I agree with you on this point. OVH should be proactive.

22-05-2013, 12:33
Yes, but it's better than the 1Gbps they could have had otherwise. Big difference isn't it?

It's not about being an experienced sysadmin, which I don't claim to be. I know more than enough to get me by. The fact is it's never been a problem before. 5 years I have operated a DNS with open relay capabilities and this is the first time I've had a problem. Also remember that it's sometimes necessary to operate a server in this way, depending on your configuration of other software.

OVH will probably get thousands of Spamhaus entries per day, a couple more isn't going to hurt. However you're missing the point that OVH need to help their customers more rather than just issuing a "fix this in 24 hours or we cut you off" message.

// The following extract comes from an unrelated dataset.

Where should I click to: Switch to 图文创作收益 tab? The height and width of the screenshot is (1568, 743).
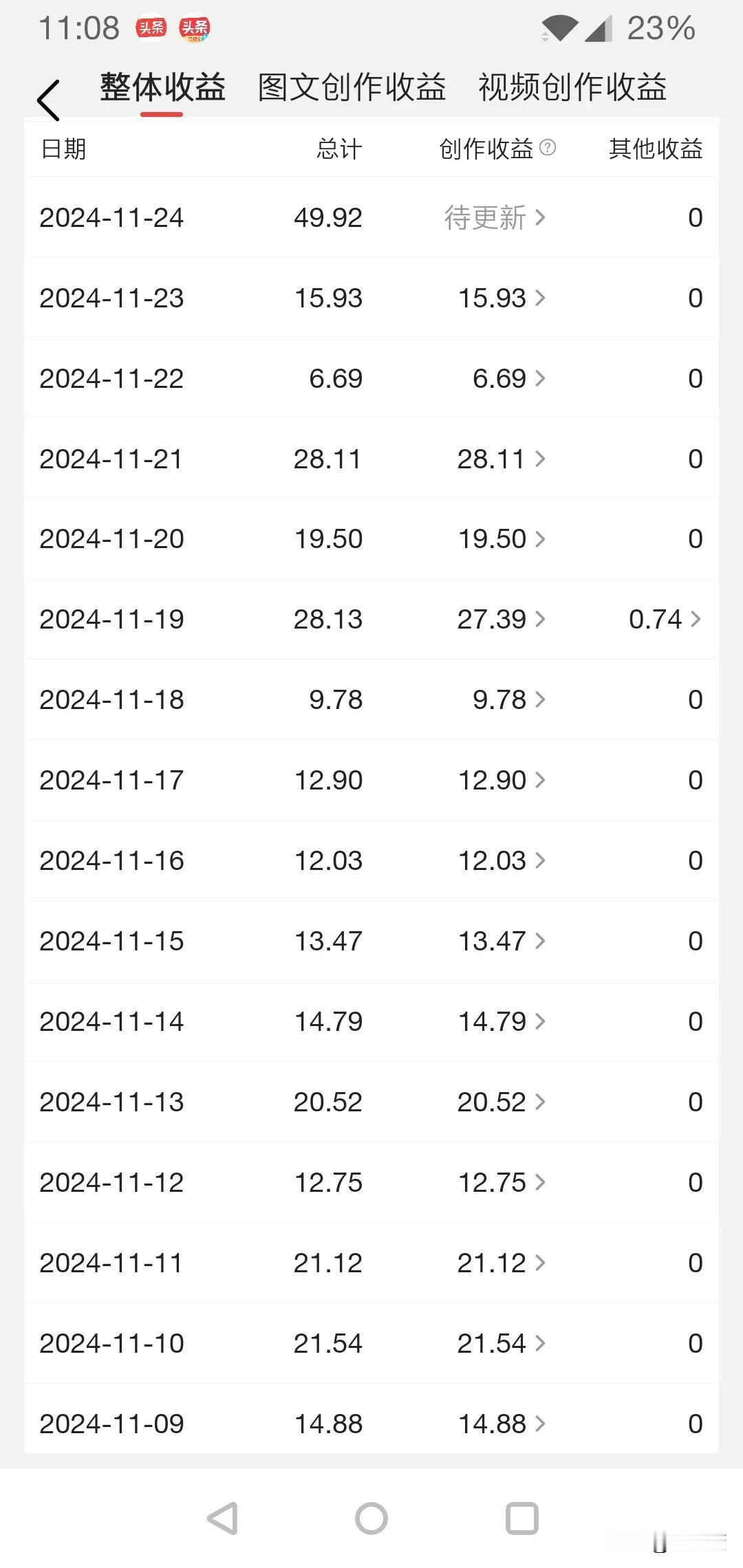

OVH knew open relays were an issue for many weeks. Why didn't they scan their network for open relays and contact customers individually BEFORE it became an issue?

Again, everyone always missing the point that it's not just customers fault but OVH's as well for not being vigilant enough. Unmanaged or not, it's still partly their responsibility as a network provider.

22-05-2013, 12:25
5Mb/s is still a significant amount of traffic. An attacker with lots of 5Mb/s capable servers has a lot of power in his hands.

If business is mission critical, employ an experienced sysadmin.

You should think about the damage it'll do to OVH's reputation (Spamhaus listings, etc) rather than how it affects the individual who failed to harden his server. This situation could have been avoided.

22-05-2013, 11:00
I agree, but 24 hours is a pretty short amount of time. They could just block your DNS port rather than taking the server offline, or limit the throughput of DNS to say 5Mbps. I doubt many people need more than 5Mbps of continuous DNS data per server unless that's all it was designed to do.

OVH just don't seem to understand that people have dedicated servers that are mission critical. Sure people say don't use OVH for mission critical, but they are great when they work. Their downfall is their petty nature when it comes to "hack" issues like this where all they think about is the network and not the customer.

The server should NEVER EVER be taken offline unless it is causing an extremely serious problem, or is breaking the law. DNS amplification is a serious issue but OVH have the ability to reduce its effect with rate limiting etc. 24 hours is a very short amount of time and not everyone may be able to respond in that time. E.G. I might have been on holiday without Internet access for a few days.

22-05-2013, 10:55
It's nice to see OVH being proactive. DNS amplification attacks are a HUGE issue.

21-05-2013, 21:48
Its a good thing. There are too many open DNS servers out there, so if I can prevent it even a little I will.

21-05-2013, 21:46
I got EXACTLY the same message yesterday at around 10pm, it was for a 2008 R2 web server that shouldn't even have a DNS server. I disable the recursion as you have and then removed the DNS server.

I sent a quick message back to OVH asking them to confirm that the problem is resolved.

They are obviously trying to stop a repeat of the spamhaus attack.


21-05-2013, 20:59
Thanks. I actually took the time to read their hack warning after angry shouting at OVH being ridiculous and it contains a link to which tells you how to do it. Doh!

21-05-2013, 20:55

21-05-2013, 19:07
Hi all,

Apparently my server has been used as a DNS amplification source because relaying was enabled. I didn't know this was set by default so my question is, is this all I have to do to disable relay?

OVH said that the server will be suspended if it's not resolved within 24 hours.